Dive Brief:
- The share of cyberattacks that relied on vulnerability exploitation as the initial means of access dropped in the fourth quarter of 2025, although it still remained high, researchers from Cisco’s Talos threat intelligence team said in a blog post published on Thursday.
- Nearly 40% of the incidents to which Cisco responded in Q4 began with the exploitation of public-facing network services, compared with 62% in the third quarter.
- Cisco also saw fewer ransomware attacks in Q4 (13% of all incidents) compared with Q3 (when it was 20%) and the first half of the year (when it was nearly 50% in both Q1 and Q2).
- Notably, Cisco said it “did not respond to any previously unseen ransomware variants.”
Dive Insight:
While vulnerability exploitation remained high in Q4, there were no major exploitation campaigns that accounted for the lion’s share of the activity, Cisco said — a departure from Q3, when the ToolShell campaign unleashed a wave of attacks. Still, there were multiple attacks targeting a flaw in Oracle’s E-Business Suite and a vulnerability in React Server Components.

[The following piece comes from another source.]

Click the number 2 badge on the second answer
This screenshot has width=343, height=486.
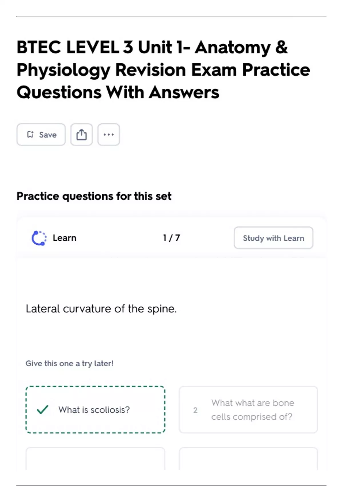[x=195, y=410]
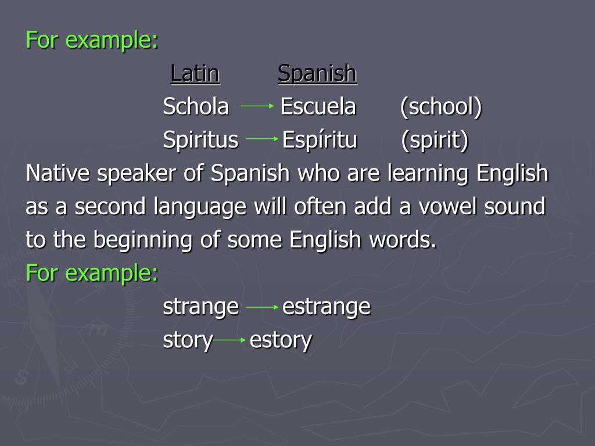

One threat actor exploited the Oracle flaw in an attack that Cisco said was “likely related to a large-scale campaign aiming to extort executives.” Another threat actor exploited the React flaw to deploy cryptocurrency mining malware. Cisco said cryptomining was “one of the many types of operations we expect to see as threat actors race to quickly capitalize on unpatched systems.”
Phishing ranked second behind exploitation on the list of most common initial access methods that Cisco observed, and the company described a campaign targeting a victim community that rarely features in threat intelligence reports: Native American tribal organizations.
In one case, Cisco analysts observed a threat actor using compromised email accounts and websites to distribute malware in believable messages. “While no lateral movement beyond email account abuse could be confirmed,” researchers wrote, “the exposure of additional accounts within the victim’s environment and external recipients indicates the potential for a wider impact. ”
Cisco also observed a second phishing campaign against tribal organizations that shared characteristics — including indicators of compromise — with the earlier attacks.
On the ransomware front, Cisco said the Qilin ransomware gang “remains dominant and was observed in the majority of ransomware attacks,” although researchers also responded to attacks using DragonForce ransomware, which the company said it had not seen “for over a year.”
Government agencies were the most-targeted sector in Cisco’s Q4 incident response engagements — a continuation of a Q3 trend — followed by telecommunications, education and healthcare.
Based on its incident response findings, Cisco recommended that organizations routinely patch systems, enable robust logging, practice rapid response and “implement detections to identify MFA abuse and [enable] strong MFA policies.”